Each block has 4 words and each word has 4 bytes. 1K bytes à 1024/16 = 64 blocks

Block 0 has word 0 – word 3, i.e., A[0] – A[3]

Block 1 has word 4 – word 7, i.e., A[4] – A[7]

……

Block 63 has word 996 – word 999, i.e., A[996] – A[999]

Each miss brings the whole block to the cache, the next 3 memory accesses will be hit.

Altogether there are 250 misses (caused by accessing A[0], A[4], A[8], … , A[996])

The program reads 1000 times and writes 1000 times. Miss rate = 250/2000 = 12.5%

4. (b) (5%) For the same problem in 4. (a), if change the cache write policy to write through cache, will the cache miss rate increase or decrease? Explain

Cache miss rate: no change.
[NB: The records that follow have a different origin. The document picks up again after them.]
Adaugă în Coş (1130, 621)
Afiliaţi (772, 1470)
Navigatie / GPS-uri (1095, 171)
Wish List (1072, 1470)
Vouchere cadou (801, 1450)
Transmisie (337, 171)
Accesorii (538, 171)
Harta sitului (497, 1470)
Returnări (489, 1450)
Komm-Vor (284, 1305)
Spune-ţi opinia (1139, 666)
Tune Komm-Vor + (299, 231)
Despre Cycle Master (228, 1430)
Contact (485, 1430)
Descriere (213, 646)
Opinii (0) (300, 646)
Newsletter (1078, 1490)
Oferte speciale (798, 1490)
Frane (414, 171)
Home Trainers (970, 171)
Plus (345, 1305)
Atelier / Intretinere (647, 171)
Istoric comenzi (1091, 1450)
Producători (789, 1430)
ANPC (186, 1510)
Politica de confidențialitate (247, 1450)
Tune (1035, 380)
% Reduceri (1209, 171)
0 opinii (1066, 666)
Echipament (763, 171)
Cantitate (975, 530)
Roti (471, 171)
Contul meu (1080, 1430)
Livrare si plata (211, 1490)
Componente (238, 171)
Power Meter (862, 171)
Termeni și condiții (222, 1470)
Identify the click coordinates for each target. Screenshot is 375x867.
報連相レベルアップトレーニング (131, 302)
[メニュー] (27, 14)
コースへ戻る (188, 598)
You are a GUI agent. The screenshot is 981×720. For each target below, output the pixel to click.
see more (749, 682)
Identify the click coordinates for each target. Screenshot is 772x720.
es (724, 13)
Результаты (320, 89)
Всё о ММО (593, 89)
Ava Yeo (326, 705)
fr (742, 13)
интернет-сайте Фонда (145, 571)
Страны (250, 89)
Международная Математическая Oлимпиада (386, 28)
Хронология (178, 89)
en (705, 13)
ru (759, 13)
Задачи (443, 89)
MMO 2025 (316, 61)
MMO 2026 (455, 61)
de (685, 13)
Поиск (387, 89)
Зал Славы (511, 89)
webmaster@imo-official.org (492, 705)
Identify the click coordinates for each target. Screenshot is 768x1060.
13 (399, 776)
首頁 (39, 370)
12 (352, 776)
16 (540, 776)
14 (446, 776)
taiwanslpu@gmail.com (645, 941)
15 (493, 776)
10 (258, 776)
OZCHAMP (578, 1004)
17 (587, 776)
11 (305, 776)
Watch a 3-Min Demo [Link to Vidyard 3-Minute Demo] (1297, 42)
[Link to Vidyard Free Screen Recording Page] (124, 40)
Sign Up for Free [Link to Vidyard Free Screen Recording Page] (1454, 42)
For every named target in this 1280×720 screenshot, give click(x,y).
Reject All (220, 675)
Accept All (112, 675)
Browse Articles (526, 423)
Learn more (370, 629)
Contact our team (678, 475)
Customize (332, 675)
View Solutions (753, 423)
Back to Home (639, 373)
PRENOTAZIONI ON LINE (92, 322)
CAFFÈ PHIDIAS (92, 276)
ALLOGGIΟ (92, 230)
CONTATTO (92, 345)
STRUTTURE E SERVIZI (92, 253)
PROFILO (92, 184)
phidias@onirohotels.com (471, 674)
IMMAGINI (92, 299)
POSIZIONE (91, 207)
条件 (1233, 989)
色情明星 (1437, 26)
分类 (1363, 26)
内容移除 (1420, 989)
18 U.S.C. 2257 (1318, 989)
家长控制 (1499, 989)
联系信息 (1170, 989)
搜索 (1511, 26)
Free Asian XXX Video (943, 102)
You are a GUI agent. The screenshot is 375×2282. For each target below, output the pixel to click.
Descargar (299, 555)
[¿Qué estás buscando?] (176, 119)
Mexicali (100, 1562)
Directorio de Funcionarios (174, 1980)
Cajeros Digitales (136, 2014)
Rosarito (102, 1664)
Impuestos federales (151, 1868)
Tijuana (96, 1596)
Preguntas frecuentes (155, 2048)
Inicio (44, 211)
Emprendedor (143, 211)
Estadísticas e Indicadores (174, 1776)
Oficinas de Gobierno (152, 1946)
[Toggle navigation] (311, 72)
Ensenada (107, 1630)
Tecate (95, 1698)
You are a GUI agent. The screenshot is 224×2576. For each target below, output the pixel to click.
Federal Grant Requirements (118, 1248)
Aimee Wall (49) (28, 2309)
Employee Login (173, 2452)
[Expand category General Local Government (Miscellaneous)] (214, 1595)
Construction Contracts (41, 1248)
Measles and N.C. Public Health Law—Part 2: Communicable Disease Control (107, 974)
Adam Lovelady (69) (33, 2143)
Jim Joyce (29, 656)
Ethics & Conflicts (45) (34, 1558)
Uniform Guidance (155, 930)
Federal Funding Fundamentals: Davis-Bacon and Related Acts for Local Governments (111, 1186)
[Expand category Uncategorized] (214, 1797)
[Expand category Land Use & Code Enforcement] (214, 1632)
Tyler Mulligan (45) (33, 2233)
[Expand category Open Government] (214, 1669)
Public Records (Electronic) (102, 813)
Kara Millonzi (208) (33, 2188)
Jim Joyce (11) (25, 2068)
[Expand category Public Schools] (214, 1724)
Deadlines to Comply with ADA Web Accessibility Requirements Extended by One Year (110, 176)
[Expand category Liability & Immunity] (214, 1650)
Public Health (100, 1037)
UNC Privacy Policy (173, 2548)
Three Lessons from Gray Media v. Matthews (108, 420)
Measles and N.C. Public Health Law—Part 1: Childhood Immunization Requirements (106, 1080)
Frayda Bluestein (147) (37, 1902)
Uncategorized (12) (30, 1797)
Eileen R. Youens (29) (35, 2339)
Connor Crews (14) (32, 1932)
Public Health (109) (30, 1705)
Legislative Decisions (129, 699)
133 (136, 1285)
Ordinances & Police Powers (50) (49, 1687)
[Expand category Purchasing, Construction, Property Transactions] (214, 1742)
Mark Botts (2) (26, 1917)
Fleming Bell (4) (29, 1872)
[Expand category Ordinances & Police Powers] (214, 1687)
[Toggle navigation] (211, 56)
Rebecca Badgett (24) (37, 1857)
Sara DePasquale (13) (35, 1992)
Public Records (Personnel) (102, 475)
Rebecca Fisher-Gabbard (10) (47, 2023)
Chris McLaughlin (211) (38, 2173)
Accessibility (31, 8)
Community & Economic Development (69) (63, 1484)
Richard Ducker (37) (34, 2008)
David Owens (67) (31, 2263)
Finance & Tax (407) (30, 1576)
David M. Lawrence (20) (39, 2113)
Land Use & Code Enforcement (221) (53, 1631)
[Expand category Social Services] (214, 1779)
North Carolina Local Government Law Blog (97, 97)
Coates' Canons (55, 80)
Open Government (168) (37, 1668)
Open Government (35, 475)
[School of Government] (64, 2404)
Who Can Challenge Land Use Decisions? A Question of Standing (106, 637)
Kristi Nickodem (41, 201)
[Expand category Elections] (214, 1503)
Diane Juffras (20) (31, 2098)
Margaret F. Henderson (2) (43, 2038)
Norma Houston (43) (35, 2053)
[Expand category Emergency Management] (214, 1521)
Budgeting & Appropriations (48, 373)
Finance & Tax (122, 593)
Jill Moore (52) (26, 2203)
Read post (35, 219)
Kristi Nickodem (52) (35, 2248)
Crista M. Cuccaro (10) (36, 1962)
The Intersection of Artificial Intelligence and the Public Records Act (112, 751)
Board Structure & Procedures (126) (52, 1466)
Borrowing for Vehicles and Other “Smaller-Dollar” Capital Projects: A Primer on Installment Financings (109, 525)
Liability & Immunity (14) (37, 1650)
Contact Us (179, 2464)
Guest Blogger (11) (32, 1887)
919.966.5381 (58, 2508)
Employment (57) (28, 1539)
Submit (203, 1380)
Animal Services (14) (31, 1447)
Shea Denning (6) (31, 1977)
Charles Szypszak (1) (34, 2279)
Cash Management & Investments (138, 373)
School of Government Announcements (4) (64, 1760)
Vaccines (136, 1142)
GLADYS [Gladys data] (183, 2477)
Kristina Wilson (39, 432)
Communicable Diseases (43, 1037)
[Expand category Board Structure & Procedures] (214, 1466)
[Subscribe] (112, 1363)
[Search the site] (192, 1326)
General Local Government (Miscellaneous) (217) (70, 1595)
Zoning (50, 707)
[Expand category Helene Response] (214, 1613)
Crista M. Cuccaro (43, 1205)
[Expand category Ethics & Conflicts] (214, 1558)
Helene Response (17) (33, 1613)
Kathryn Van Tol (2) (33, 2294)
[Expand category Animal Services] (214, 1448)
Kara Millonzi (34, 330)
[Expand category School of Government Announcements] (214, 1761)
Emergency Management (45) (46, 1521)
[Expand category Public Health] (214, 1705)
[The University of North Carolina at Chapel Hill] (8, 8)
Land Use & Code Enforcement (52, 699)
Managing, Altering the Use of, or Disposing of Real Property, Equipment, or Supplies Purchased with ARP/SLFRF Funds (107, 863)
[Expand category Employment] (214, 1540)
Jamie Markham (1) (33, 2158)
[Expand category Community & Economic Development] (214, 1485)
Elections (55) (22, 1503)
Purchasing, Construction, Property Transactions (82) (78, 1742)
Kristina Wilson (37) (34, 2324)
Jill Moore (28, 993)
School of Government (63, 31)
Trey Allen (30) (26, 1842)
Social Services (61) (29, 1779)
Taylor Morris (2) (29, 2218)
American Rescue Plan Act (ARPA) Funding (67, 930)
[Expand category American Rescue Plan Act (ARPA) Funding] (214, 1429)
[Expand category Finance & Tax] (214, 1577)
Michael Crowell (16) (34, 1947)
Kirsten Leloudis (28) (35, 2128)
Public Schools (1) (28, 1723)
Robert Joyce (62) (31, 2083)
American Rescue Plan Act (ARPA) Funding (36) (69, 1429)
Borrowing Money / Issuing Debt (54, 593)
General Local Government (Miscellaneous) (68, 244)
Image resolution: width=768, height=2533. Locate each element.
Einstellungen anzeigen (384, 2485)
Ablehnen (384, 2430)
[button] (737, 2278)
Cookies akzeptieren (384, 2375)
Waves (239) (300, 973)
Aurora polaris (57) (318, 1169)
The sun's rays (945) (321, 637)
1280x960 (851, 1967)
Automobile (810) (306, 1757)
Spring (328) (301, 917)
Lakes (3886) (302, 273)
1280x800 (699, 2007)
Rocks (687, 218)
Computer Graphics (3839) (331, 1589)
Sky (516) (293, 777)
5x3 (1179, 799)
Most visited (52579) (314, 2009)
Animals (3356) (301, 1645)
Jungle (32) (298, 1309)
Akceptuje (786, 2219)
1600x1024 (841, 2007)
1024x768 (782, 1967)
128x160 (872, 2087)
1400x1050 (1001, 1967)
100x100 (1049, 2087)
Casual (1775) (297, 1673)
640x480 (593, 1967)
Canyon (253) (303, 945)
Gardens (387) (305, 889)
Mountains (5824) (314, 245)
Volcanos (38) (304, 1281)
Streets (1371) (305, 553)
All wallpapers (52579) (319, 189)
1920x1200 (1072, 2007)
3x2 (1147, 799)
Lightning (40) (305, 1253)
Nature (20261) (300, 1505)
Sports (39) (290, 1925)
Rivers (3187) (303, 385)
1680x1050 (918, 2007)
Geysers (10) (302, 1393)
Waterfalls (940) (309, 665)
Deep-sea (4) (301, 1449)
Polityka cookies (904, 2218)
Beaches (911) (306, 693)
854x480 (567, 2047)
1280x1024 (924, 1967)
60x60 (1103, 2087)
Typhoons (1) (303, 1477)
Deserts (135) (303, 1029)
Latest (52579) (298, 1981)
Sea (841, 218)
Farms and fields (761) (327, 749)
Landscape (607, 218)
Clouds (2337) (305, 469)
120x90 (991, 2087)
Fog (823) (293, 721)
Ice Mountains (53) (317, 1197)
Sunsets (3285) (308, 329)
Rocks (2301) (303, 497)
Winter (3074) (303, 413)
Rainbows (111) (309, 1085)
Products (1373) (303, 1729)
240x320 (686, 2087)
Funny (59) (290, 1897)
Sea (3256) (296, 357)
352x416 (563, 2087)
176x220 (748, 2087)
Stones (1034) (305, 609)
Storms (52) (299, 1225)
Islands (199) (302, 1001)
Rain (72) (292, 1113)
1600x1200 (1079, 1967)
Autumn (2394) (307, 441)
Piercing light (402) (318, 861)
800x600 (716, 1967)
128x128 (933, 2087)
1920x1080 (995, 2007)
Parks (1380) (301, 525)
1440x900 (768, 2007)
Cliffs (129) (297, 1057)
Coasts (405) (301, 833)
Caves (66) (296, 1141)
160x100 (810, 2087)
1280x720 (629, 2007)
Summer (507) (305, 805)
Write through policy will not change the cache miss rate because write through policy does not alter cache data in any way to change the cache miss rate.

5. (10%) Given the following information: 32-bit virtual memory address, 8-KB pages, 64-MB physical memory, 128 entry direct-mapped TLB with one physical page number per entry, each TLB has a valid bit and a dirty bit. Determine the TLB entry size in bits if you only use the minimum necessary physical address size.

(Show all your work)

64MB physical memory ---à needs 26 bits for physical memory address.

Each page has 8KB ---à 13 bits, i.e., page offset for 8KB page is 13 bits.

26 – 13 = 13 bits ---à physical page number is 13 bits wide.

Virtual memory address has 32 bits, 32 – 13 = 19 bits (All 19 bits will be used as virtual page number if TLB is fully associative)

Now TLB is 128 entry direct-mapped TLB. It needs 7 bits for TLB indexing.

19 – 7 = 12 Tag bits, or say TLB Tag.

Each TLB entry will have 12 bits TLB tag + 13 bits physical page number = 25 bit.

Ans: 25 bits excluding valid bit, dirty bit.